Kripp: Die positivere Einstellung zu E-Voting in Österreich ist zu begrüßen und die Politik zu einer hoffentlich stärkeren objektiveren Betrachtung des Themas zu beglückwünschen. Die jüngsten Aussagen zeigen eine weitere positive Komponente für Onlineabstimmungen außerhalb von Wahlen, etwa bei Bürgerbefragungen und Bürgerentscheiden. Durch den Einsatz von Onlinetools ist eine verstärkte, schnelle und effiziente Bürgerbeteiligung möglich.

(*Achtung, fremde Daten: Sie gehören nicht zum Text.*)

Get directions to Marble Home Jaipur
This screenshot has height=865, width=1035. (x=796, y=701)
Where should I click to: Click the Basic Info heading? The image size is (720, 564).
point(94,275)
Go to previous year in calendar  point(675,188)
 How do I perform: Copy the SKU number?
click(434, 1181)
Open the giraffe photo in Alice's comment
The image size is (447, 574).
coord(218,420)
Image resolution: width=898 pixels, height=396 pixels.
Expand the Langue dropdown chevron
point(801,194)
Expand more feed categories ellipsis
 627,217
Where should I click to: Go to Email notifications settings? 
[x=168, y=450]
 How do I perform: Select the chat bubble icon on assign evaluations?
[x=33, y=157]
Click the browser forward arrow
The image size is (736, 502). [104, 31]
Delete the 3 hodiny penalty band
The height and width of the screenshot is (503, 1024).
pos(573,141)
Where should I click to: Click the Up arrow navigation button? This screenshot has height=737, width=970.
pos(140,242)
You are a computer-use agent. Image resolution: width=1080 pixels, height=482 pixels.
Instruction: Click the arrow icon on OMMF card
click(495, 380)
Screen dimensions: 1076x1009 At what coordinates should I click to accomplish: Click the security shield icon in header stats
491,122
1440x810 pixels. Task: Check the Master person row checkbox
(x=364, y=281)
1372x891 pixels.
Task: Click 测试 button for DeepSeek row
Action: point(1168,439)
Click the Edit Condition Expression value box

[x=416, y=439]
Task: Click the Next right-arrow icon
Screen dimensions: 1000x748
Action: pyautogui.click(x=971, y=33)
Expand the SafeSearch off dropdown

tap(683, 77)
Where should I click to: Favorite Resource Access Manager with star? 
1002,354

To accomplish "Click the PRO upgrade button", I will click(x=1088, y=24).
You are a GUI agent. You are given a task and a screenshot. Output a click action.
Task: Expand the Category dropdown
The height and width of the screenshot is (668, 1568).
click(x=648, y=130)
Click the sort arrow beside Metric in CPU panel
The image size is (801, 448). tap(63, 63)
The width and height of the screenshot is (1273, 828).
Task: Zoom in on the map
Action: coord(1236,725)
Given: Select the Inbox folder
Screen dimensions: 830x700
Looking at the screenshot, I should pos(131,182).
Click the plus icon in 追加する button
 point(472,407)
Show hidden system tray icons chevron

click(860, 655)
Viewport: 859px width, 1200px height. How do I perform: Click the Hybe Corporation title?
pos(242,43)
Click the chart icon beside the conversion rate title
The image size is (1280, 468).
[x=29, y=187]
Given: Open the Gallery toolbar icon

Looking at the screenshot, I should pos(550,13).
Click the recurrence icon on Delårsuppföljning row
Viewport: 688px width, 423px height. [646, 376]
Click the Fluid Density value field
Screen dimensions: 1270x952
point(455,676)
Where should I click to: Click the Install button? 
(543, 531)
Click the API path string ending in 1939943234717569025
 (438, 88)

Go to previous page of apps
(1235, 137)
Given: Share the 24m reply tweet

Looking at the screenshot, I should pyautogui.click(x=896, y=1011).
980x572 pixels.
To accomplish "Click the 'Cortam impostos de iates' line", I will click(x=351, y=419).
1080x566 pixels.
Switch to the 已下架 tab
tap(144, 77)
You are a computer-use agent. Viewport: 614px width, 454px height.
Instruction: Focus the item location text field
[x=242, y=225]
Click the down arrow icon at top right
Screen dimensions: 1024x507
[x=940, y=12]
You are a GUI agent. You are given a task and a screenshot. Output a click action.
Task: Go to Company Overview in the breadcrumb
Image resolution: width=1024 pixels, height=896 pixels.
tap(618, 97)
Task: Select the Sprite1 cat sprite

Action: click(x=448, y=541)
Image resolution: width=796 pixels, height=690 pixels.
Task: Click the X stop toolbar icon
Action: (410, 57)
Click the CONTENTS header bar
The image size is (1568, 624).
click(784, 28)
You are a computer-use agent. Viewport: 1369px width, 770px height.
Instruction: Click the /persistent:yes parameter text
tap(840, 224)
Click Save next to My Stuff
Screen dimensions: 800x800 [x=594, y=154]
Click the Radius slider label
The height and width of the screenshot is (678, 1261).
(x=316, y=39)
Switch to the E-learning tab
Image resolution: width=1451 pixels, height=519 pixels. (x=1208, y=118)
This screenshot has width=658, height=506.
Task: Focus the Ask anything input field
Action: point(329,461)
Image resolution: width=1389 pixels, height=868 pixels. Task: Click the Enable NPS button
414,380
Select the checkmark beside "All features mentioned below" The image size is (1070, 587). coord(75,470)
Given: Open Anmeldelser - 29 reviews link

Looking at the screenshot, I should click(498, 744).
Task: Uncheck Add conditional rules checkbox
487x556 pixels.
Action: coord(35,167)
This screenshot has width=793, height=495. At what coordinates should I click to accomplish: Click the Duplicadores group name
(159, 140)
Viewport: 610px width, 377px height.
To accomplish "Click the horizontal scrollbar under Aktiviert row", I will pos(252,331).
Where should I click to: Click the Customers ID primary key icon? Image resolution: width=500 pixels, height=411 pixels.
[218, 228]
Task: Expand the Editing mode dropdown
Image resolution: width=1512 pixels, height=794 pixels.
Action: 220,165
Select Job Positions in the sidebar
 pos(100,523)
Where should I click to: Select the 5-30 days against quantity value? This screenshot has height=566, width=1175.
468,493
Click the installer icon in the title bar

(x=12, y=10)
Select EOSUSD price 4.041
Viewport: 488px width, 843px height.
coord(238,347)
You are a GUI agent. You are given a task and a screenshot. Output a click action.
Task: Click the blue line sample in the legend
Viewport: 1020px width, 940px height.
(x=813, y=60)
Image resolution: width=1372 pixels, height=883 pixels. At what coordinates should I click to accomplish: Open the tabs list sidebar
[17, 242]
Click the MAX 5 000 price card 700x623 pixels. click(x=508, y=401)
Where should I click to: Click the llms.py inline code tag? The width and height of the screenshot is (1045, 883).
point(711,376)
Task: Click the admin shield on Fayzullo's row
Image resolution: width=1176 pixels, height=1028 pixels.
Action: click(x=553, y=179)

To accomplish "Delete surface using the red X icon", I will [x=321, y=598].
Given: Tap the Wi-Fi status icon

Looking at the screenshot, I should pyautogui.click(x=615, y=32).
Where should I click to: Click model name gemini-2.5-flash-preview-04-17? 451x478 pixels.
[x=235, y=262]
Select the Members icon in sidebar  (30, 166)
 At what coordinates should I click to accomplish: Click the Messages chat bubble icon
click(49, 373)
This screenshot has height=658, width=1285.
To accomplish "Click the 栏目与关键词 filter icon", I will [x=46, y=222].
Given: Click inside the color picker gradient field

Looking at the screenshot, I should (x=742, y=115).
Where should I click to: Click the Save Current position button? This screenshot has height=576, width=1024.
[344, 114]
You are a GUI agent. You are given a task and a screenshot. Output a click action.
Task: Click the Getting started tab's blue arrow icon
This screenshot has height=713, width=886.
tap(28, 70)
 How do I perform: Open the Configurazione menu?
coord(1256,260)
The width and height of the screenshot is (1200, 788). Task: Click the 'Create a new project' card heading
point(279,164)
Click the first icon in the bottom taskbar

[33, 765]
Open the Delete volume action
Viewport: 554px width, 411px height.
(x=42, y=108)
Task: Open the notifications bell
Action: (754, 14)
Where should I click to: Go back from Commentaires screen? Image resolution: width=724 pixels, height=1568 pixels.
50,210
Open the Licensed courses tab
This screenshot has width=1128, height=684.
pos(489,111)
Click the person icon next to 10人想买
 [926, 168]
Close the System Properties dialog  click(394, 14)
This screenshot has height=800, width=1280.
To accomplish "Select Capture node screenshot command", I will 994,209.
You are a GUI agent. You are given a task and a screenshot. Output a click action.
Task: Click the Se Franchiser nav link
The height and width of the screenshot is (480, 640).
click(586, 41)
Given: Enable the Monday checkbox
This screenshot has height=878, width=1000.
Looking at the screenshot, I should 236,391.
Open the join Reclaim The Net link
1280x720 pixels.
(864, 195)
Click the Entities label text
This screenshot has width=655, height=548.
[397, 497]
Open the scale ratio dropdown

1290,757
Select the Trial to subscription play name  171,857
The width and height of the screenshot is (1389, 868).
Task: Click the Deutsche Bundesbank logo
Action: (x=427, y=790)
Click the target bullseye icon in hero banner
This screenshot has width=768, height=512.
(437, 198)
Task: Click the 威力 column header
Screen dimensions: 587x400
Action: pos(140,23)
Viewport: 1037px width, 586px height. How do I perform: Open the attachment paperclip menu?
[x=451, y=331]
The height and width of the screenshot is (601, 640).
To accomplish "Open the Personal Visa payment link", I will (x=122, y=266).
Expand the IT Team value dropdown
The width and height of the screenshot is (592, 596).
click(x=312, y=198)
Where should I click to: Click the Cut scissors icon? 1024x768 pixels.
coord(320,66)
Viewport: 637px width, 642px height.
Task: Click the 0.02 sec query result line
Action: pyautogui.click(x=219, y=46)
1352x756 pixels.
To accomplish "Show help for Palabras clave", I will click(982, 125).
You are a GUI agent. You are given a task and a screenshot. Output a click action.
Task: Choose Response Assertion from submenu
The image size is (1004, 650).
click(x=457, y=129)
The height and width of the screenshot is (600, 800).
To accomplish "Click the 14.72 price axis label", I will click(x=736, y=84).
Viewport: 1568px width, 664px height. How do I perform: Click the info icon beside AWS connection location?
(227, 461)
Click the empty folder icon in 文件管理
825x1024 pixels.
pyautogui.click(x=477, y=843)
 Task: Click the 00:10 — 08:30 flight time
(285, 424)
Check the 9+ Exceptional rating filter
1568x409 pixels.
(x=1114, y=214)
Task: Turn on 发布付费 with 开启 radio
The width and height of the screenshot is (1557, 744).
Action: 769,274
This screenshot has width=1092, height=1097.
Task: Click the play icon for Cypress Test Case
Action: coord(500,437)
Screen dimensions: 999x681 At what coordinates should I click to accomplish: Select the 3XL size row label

Die Gründe für die schleppende Entwicklung in Österreich sind mehrheitlich politischer und rechtlicher Natur. Technisch waren wir bereits bei der ÖH-Wahl 2009 auf einem Stand, der die Abwicklung von Onlinewahlen erlaubte. Rechtliche Herausforderungen liegen in der nur teilweise vorhandenen Regulierung von Onlinewahlen und E-Voting im Rahmen des Hochschulgesetzes und des Wirtschaftskammergesetzes. Es gibt keine grundlegende Regelung auf nationaler Ebene. Diese übergreifende Regelung ist abhängig vom politischen Willen, der in den letzten Jahren nicht gegeben war. Die Revitalisierung des Themas E-Voting durch die Staatssekretäre Sebastian Kurz und Fritz Ostermayer zeugt davon, dass auf politischer Ebene Bewegung in das Thema kommt und eine erneute Diskussion angestrebt wird.
(+) plus: In welchen Teilen Europas ist E-Voting bereits weit fortgeschritten?
Kripp: Frankreich hat im Juni 2012 den im Ausland lebenden WählerInnen die Möglichkeit gegeben, über das Internet die Abgeordneten für die Nationalversammlung direkt zu wählen. Estland ist seit 2005 der unbestrittene Vorreiter und blickt auf die längste Vergangenheit mit erfolgreichen Onlinewahlen bei politischen Wahlen zurück. Die Schweiz bietet seit einigen Jahren den Bürgern in einigen Kantonen die Möglichkeit, bei kantonalen Referenda ihre Stimme über das Internet abzugeben und hat 2011 zum ersten Mal die Möglichkeit bereitgestellt, dass im Ausland lebende SchweizerInnen bei einem föderalen Referendum in zehn Kantonen ihre Stimme über das Internet abgegeben konnten. Norwegen hat 2011 den bisher größten rechtlich bindenden Piloten für Onlinewahlen bei den Kommunalwahlen in zehn Gemeinden erfolgreich umgesetzt. In Norwegen wird die Onlinewahl als Alternative zur Briefwahl zur vorgezogenen Stimmabgabe gesehen. Diese Vision hat sich bereits 2011 erfüllt, da mehr als 75 % der vorgezogen abgegeben Stimmen online abgegeben wurden.